Slashdot Mirror


Apache Subversion Fails SHA-1 Collision Test, Exploit Moves Into The Wild (arstechnica.com)

WebKit's bug-tracker now includes a comment from Friday noting "the bots all are red" on their git-svn mirror site, reporting an error message about a checksum mismatch for shattered-2.pdf. "In some cases, due to the corruption, further commits are blocked," reports the official "Shattered" web site. Slashdot reader Artem Tashkinov explains its significance: A WebKit developer who tried to upload "bad" PDF files generated from the first successful SHA-1 attack broke WebKit's SVN repository because Subversion uses SHA-1 hash to differentiate commits. The reason to upload the files was to create a test for checking cache poisoning in WebKit.

Another news story is that based on the theoretical incomplete description of the SHA-1 collision attack published by Google just two days ago, people have managed to recreate the attack in practice and now you can download a Python script which can create a new PDF file with the same SHA-1 hashsum using your input PDF. The attack is also implemented as a website which can prepare two PDF files with different JPEG images which will result in the same hash sum.

3 of 167 comments (clear)

  1. Re:Here's what it means by Lisandro · · Score: 5, Informative

    FWIW, you're correct, but "hash function" englobes much more than that. Technically, a CRC is, by definition, a hash function. So is bit parity.

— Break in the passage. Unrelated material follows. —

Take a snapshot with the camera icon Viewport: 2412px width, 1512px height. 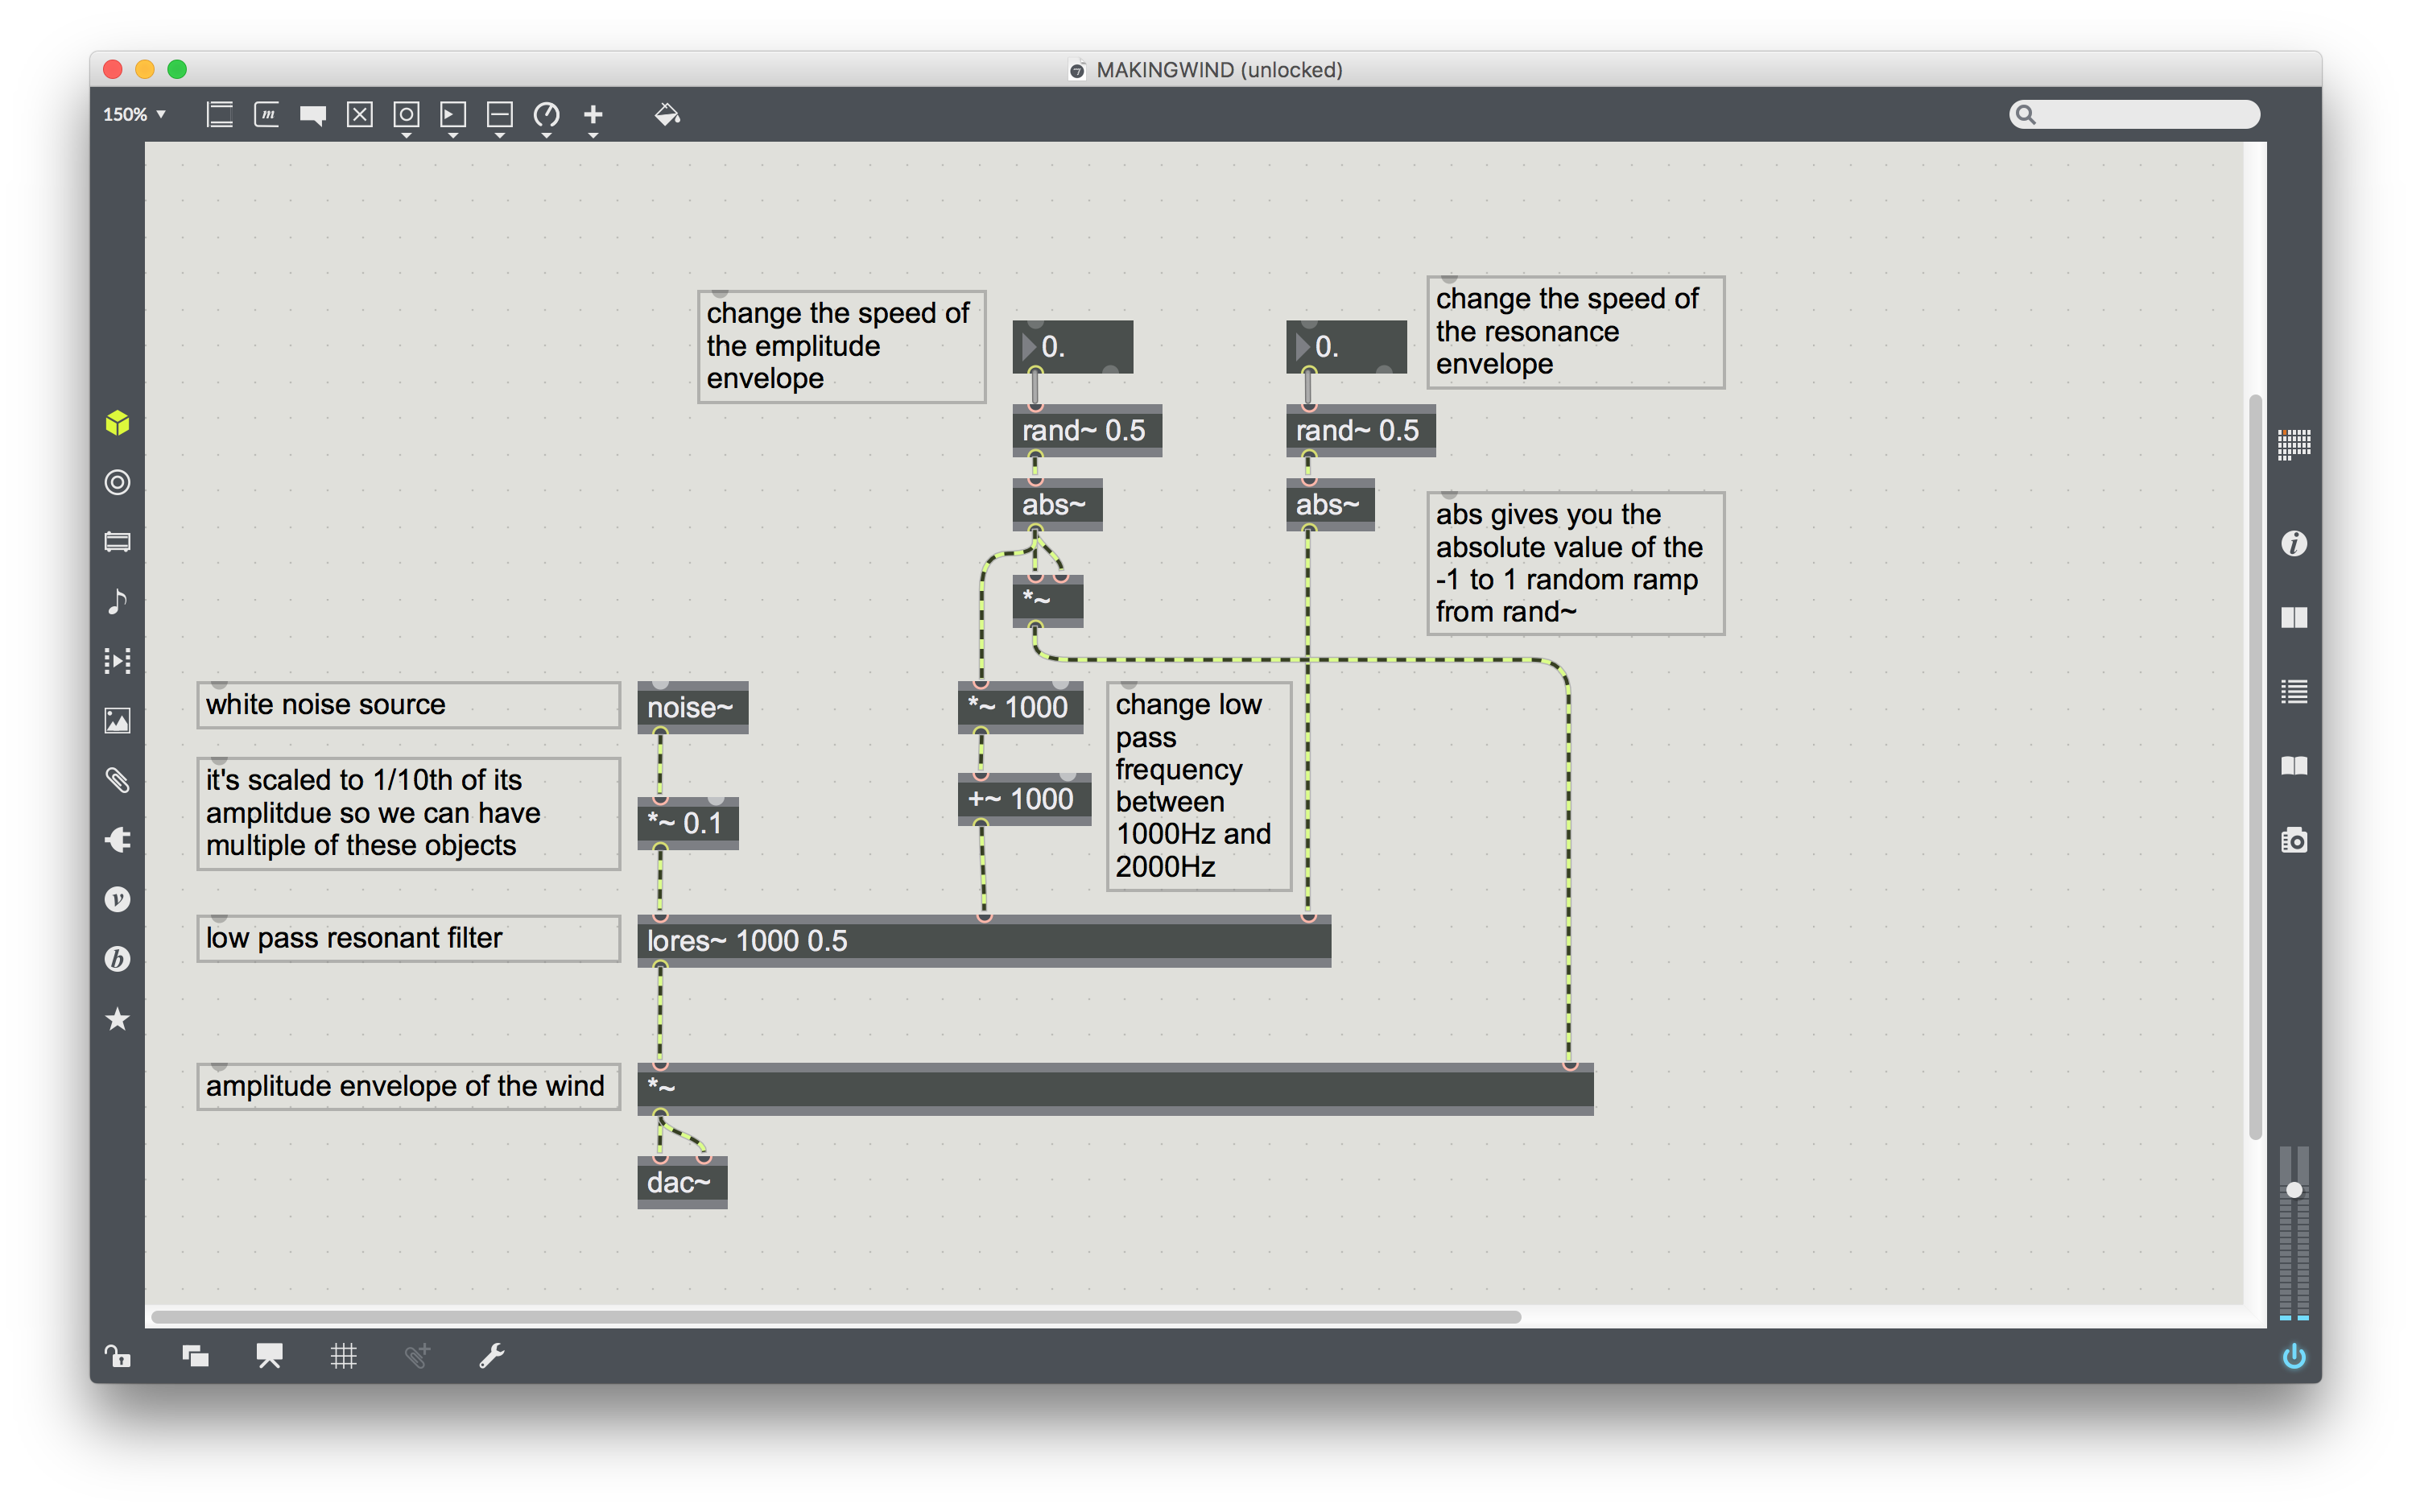[2294, 840]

    A cryptographic hash function has the properties you mention, plus the fact that it must not be easily reversible and uniformly distribute results over its entire output space.

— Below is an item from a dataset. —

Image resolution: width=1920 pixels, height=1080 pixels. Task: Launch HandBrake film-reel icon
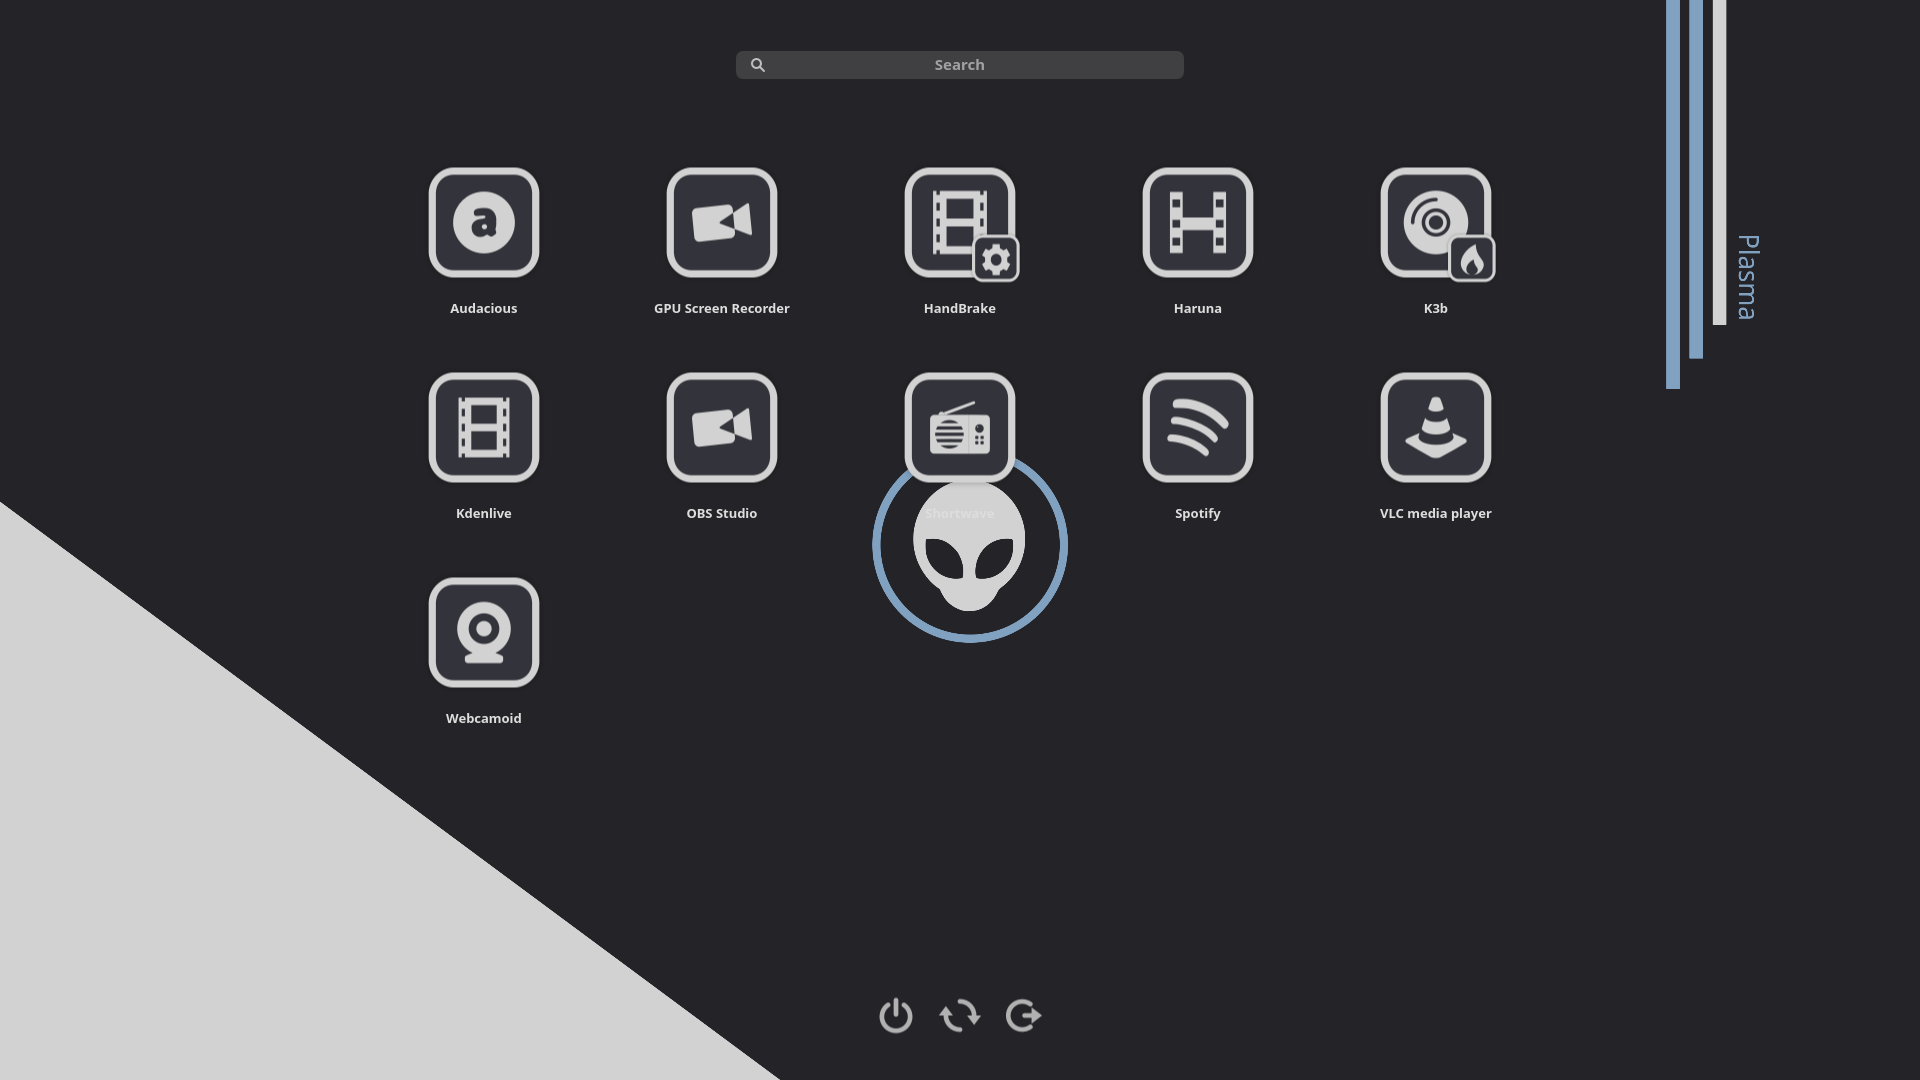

  2. Re:Here's what it means by complete+loony · · Score: 5, Informative

    Google produced two pdf's that differ in some binary data near the beginning of the file. The SHA-1 hash routine processes data one block at a time, updating its internal state. There are two consecutive blocks that differ between the pdf's. The first pair of blocks produce an internal state where half of the bytes are the same. The second pair of blocks then produce an identical state. The remainder of the pdf files is the same.

    So you can use these two pdf prefixes and append whatever data you want to them to produce your own pair of files. Pdf includes a programming language for rendering content. Within this language you can inspect the earlier bytes of the file to detect which version of the file you are rendering, and make some visual changes. So while there are only a few bytes that are different, you can make two pdfs that display different content.

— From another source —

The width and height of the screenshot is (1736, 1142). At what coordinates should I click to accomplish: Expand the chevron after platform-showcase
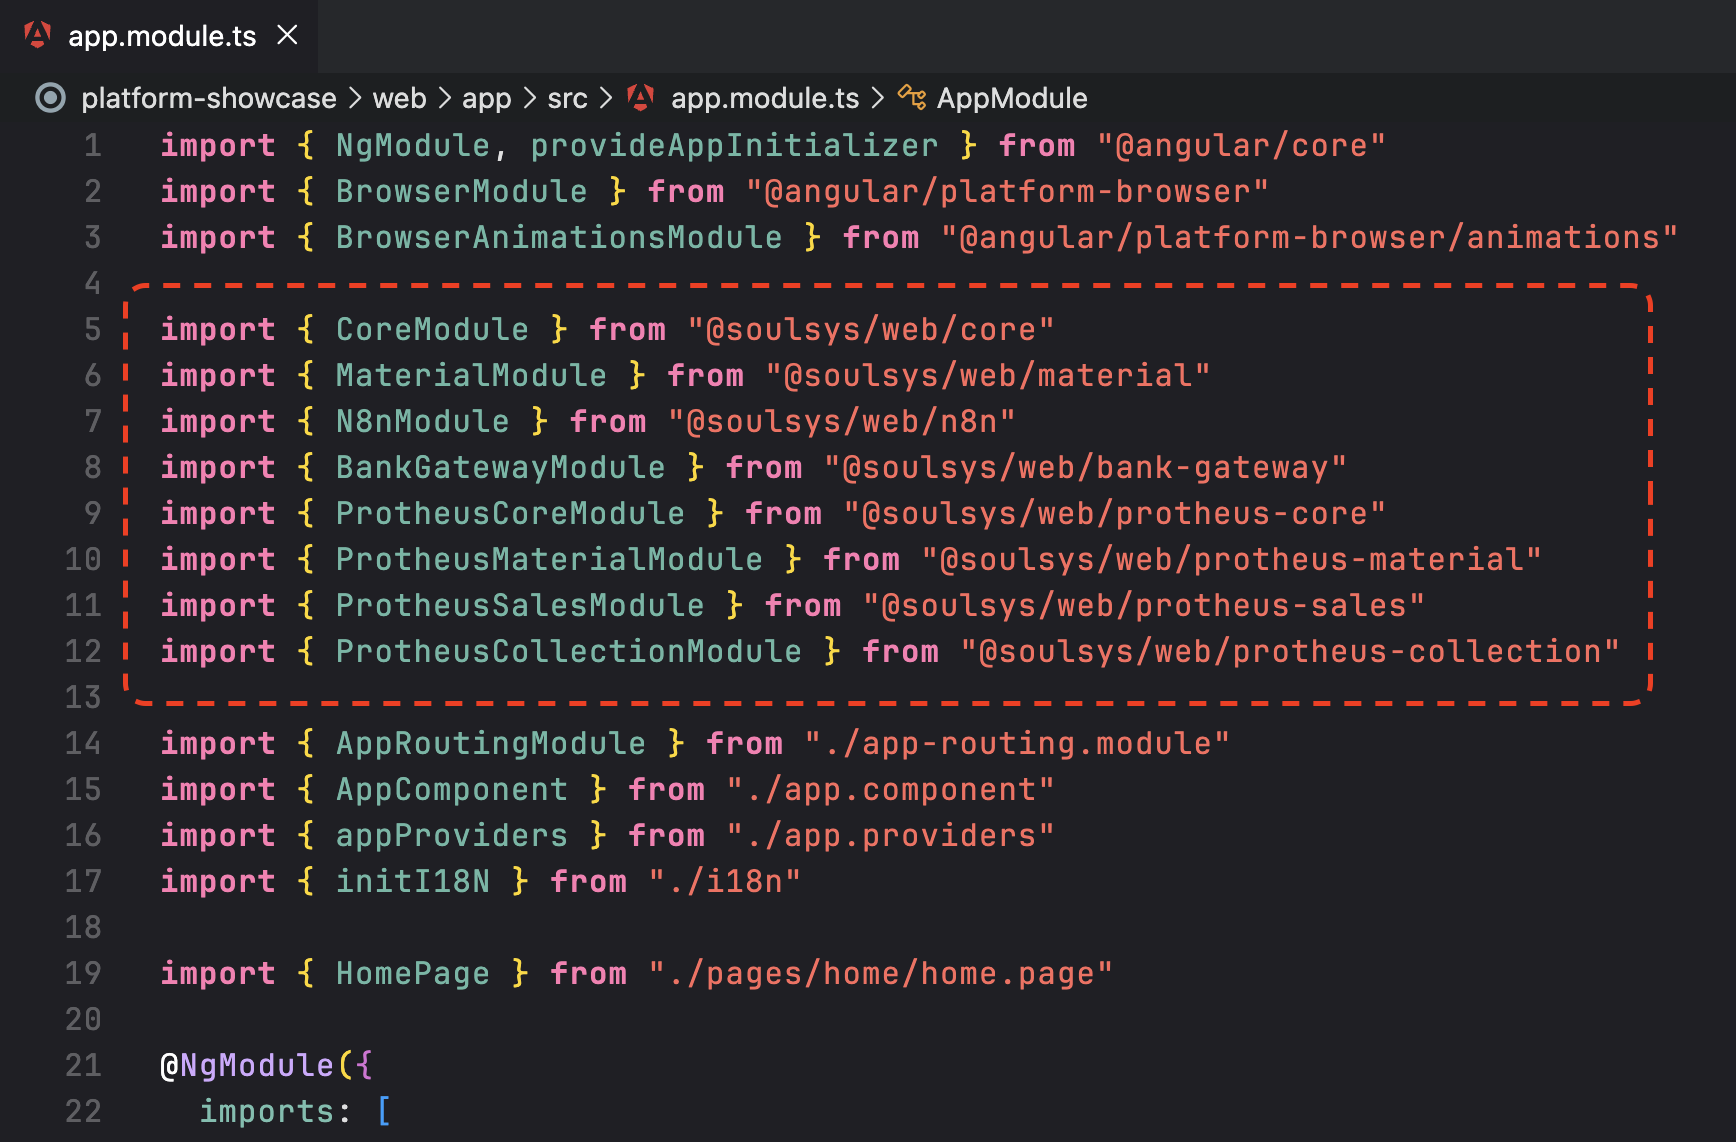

    Nobody has invested the time to produce a new hash collision, but someone has already automated the production of duplicate pdf's based on this work.

    --
    09F91102 no, 455FE104 nope, F190A1E8 uh-uh, 7A5F8A09 that's not it, C87294CE no. Ah! 452F6E403CDF10714E41DFAA257D313F.
  3. Re:Here's what it means by complete+loony · · Score: 5, Interesting

    This is why git is not vulnerable in this specific instance. In git all objects are prepended with their type, in this case "blob". Of course if you had $100k (-ish) to burn, you could repeat this attack on a file that does start with "blob" to break git.

    However you don't need to do this. This attack depends on reaching an intermediate state with specific properties in order to massively reduce the search space. Any attempt to hash a file that reaches one of these states can be detected and rejected. If you swap to using https://github.com/cr-marcstevens/sha1collisiondetection for all SHA-1 calculations, every instance of this attack can be detected and rejected.

    Also I mis-spoke slightly and spotted my error after checking the paper again. The first pair of blocks have half of the same bytes, but produce an internal state with only 6 bytes of differences. The second pair of blocks, again only differ in half of their bytes, and exactly cancel out those 6 bytes of differences. See Table One on page 3 for the actual byte values.

    --
    09F91102 no, 455FE104 nope, F190A1E8 uh-uh, 7A5F8A09 that's not it, C87294CE no. Ah! 452F6E403CDF10714E41DFAA257D313F.